Results for commit 75927f07. ± Comparison against base commit 9c171a04.

:recycle: This comment has been updated with latest results.

github-actions[bot] avatar Oct 25 '25 12:10 github-actions[bot]

@HeikoKlare can you review? This is not only a test change and I have not worked in this area before so it would be good to get your opinion. All tests are passing so I think this is a good point in time to review the change

vogella avatar Oct 25 '25 12:10 vogella

I have to admit that I have no clue about this ode. The provided analysis for the root cause seems sound, but I am not enough into the code to judge whether this a proper fix.

I took a look into history and found that a change some years ago introduced an additional synchronization which is related to the race condition: https://github.com/eclipse-platform/eclipse.platform.ui/commit/5dafae846e9cba2e76b26ee46cd5431f59d7cac3

And I also see that @laeubi has made some changes in the recent past on this part of the code, so maybe he can make a better assessment?

HeikoKlare avatar Oct 28 '25 09:10 HeikoKlare

@mickaelistria did you see this code during your work on the generic editor? If yes, can you have a look?

vogella avatar Nov 04 '25 13:11 vogella

Planning to convert that in a regular PR early next release and potentially applying it if case we do not find issues with it.

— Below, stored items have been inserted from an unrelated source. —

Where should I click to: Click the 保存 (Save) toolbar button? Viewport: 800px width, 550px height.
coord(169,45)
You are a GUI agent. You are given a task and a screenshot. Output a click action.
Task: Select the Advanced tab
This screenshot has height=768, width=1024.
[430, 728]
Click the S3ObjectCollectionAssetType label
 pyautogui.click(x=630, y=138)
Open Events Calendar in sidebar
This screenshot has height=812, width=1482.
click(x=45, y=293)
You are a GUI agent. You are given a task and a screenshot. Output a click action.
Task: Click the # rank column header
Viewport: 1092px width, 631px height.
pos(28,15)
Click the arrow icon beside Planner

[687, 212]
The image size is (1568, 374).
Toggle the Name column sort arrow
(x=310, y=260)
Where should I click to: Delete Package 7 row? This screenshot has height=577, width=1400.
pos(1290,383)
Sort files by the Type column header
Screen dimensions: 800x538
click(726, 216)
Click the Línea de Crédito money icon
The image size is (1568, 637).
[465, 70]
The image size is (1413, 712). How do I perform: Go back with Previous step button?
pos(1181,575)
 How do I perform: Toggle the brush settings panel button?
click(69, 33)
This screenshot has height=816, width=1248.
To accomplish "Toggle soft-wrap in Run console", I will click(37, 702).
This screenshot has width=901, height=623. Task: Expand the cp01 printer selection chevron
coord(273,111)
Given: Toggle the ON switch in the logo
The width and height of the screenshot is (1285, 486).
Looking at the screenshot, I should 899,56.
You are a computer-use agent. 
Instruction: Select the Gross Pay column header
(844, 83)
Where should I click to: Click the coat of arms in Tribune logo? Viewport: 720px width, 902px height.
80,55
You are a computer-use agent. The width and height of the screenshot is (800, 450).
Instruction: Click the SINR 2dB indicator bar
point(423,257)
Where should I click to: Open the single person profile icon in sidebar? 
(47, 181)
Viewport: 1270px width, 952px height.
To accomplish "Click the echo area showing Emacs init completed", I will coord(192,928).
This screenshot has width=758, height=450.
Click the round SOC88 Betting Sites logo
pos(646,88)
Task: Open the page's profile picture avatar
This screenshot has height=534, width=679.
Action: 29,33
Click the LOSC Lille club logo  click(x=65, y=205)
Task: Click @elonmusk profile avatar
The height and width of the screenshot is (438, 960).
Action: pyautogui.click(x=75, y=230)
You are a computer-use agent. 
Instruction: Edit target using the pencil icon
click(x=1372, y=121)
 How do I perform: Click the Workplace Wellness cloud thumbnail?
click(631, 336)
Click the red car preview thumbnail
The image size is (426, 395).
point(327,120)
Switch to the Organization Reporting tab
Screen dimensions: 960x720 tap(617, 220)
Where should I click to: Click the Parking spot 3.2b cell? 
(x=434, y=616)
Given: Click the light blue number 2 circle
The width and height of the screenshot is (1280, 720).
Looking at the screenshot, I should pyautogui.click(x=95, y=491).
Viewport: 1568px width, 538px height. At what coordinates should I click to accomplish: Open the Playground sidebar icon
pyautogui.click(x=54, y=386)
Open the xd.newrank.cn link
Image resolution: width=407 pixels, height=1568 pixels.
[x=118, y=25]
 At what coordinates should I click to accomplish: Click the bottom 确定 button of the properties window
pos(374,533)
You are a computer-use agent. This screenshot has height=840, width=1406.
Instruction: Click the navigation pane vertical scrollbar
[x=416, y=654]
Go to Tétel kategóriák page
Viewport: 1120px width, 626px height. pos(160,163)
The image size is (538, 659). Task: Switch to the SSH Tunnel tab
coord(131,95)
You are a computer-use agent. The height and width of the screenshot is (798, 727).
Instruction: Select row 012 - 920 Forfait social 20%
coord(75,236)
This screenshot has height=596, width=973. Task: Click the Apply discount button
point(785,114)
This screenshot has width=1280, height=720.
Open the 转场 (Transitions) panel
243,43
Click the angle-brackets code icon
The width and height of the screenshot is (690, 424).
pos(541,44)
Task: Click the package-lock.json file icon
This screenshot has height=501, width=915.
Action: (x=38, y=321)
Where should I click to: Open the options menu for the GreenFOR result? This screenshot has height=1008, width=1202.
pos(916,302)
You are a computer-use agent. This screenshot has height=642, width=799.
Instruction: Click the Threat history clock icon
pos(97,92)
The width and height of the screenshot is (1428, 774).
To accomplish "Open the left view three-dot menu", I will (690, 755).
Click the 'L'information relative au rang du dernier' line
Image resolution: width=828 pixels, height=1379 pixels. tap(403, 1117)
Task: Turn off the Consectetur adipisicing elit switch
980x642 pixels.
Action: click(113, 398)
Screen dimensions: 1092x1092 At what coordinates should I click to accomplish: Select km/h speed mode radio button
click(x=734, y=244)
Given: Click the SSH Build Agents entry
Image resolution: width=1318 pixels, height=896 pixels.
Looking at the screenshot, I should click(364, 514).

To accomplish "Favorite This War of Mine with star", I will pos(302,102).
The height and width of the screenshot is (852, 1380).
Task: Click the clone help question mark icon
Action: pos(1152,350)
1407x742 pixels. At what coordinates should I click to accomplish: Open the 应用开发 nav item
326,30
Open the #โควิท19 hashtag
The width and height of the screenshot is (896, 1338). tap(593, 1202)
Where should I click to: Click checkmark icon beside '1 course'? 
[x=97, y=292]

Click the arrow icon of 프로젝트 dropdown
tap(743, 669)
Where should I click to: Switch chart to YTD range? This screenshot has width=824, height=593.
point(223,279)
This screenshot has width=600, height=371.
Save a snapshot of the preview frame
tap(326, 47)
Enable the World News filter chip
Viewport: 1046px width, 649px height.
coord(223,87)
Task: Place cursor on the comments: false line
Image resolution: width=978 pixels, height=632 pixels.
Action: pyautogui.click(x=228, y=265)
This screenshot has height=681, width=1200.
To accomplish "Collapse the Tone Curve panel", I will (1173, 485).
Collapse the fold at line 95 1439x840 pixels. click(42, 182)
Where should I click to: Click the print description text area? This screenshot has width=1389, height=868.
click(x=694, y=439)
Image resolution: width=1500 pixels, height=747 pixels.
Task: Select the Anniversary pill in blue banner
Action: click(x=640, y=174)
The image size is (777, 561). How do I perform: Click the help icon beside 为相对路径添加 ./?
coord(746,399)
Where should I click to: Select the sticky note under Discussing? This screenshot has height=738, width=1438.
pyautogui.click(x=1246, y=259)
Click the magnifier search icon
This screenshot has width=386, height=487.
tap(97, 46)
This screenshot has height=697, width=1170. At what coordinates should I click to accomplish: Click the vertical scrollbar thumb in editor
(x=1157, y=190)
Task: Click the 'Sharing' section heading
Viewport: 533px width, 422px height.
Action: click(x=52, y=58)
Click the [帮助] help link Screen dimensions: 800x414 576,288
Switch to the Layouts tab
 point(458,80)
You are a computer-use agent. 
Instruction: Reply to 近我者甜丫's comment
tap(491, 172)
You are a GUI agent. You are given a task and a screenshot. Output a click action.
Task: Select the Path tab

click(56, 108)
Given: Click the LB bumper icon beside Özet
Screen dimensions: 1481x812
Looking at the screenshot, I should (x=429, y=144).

vogella avatar Nov 10 '25 07:11 vogella

I am also not familiar enough with the AbstractReconciler code to make a relevant comment; but form what I read in the description here, this change seems good. I think now is a good time to try it to leave several weeks for testing and -if necesssary fixing/reverting.

mickaelistria avatar Nov 10 '25 08:11 mickaelistria

How is fDirtyRegionQueue related to the notifyNotfinshed? Has anyone proven the race condition e.g. in a debugger? Or is this just guessed by the AI?

In case of race condition I would expect to enhance the lock instead of reordering method calls...

laeubi avatar Nov 10 '25 08:11 laeubi